**Stored data entries**
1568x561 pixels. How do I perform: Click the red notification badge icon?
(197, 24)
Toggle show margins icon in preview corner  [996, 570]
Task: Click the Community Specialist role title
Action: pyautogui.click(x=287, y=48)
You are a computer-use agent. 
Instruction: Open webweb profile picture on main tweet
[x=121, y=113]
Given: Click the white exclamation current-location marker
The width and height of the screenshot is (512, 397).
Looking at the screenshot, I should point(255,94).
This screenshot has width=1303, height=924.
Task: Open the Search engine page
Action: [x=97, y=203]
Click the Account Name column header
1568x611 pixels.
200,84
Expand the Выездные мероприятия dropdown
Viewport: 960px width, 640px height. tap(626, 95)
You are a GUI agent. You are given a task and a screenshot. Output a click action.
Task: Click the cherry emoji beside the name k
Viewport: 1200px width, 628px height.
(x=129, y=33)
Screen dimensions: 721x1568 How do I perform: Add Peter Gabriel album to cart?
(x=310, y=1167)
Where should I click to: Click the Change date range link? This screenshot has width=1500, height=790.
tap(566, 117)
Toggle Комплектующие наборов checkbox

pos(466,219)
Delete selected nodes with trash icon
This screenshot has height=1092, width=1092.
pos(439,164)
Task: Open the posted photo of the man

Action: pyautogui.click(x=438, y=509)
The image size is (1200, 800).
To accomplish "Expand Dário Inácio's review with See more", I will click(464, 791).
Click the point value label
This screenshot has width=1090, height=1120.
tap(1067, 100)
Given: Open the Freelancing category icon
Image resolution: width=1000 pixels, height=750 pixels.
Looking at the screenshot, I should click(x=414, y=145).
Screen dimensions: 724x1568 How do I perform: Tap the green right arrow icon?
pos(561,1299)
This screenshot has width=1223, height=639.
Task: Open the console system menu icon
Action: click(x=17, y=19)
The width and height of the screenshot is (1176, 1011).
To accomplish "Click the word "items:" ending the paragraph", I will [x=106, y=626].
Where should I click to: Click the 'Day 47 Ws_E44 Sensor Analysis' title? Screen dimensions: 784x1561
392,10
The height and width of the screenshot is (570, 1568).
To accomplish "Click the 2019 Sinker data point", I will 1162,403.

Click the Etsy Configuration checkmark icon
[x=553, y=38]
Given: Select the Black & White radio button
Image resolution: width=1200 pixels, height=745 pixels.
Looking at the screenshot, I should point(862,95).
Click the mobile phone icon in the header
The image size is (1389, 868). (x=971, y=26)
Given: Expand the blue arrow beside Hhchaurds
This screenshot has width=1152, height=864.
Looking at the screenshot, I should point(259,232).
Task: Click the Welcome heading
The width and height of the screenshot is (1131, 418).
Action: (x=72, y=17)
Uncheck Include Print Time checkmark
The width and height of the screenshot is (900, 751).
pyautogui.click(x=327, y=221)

**Your task**
Repeat the entries above exactly, leaving nothing out.

**Task result**
1568x561 pixels. How do I perform: Click the red notification badge icon?
(197, 24)
Toggle show margins icon in preview corner  [996, 570]
Task: Click the Community Specialist role title
Action: pyautogui.click(x=287, y=48)
You are a computer-use agent. 
Instruction: Open webweb profile picture on main tweet
[x=121, y=113]
Given: Click the white exclamation current-location marker
The width and height of the screenshot is (512, 397).
Looking at the screenshot, I should point(255,94).
This screenshot has width=1303, height=924.
Task: Open the Search engine page
Action: [x=97, y=203]
Click the Account Name column header
1568x611 pixels.
200,84
Expand the Выездные мероприятия dropdown
Viewport: 960px width, 640px height. tap(626, 95)
You are a GUI agent. You are given a task and a screenshot. Output a click action.
Task: Click the cherry emoji beside the name k
Viewport: 1200px width, 628px height.
(x=129, y=33)
Screen dimensions: 721x1568 How do I perform: Add Peter Gabriel album to cart?
(x=310, y=1167)
Where should I click to: Click the Change date range link? This screenshot has width=1500, height=790.
tap(566, 117)
Toggle Комплектующие наборов checkbox

pos(466,219)
Delete selected nodes with trash icon
This screenshot has height=1092, width=1092.
pos(439,164)
Task: Open the posted photo of the man

Action: pyautogui.click(x=438, y=509)
The image size is (1200, 800).
To accomplish "Expand Dário Inácio's review with See more", I will click(464, 791).
Click the point value label
This screenshot has width=1090, height=1120.
tap(1067, 100)
Given: Open the Freelancing category icon
Image resolution: width=1000 pixels, height=750 pixels.
Looking at the screenshot, I should click(x=414, y=145).
Screen dimensions: 724x1568 How do I perform: Tap the green right arrow icon?
pos(561,1299)
This screenshot has width=1223, height=639.
Task: Open the console system menu icon
Action: click(x=17, y=19)
The width and height of the screenshot is (1176, 1011).
To accomplish "Click the word "items:" ending the paragraph", I will [x=106, y=626].
Where should I click to: Click the 'Day 47 Ws_E44 Sensor Analysis' title? Screen dimensions: 784x1561
392,10
The height and width of the screenshot is (570, 1568).
To accomplish "Click the 2019 Sinker data point", I will 1162,403.

Click the Etsy Configuration checkmark icon
[x=553, y=38]
Given: Select the Black & White radio button
Image resolution: width=1200 pixels, height=745 pixels.
Looking at the screenshot, I should point(862,95).
Click the mobile phone icon in the header
The image size is (1389, 868). (x=971, y=26)
Given: Expand the blue arrow beside Hhchaurds
This screenshot has width=1152, height=864.
Looking at the screenshot, I should point(259,232).
Task: Click the Welcome heading
The width and height of the screenshot is (1131, 418).
Action: (x=72, y=17)
Uncheck Include Print Time checkmark
The width and height of the screenshot is (900, 751).
pyautogui.click(x=327, y=221)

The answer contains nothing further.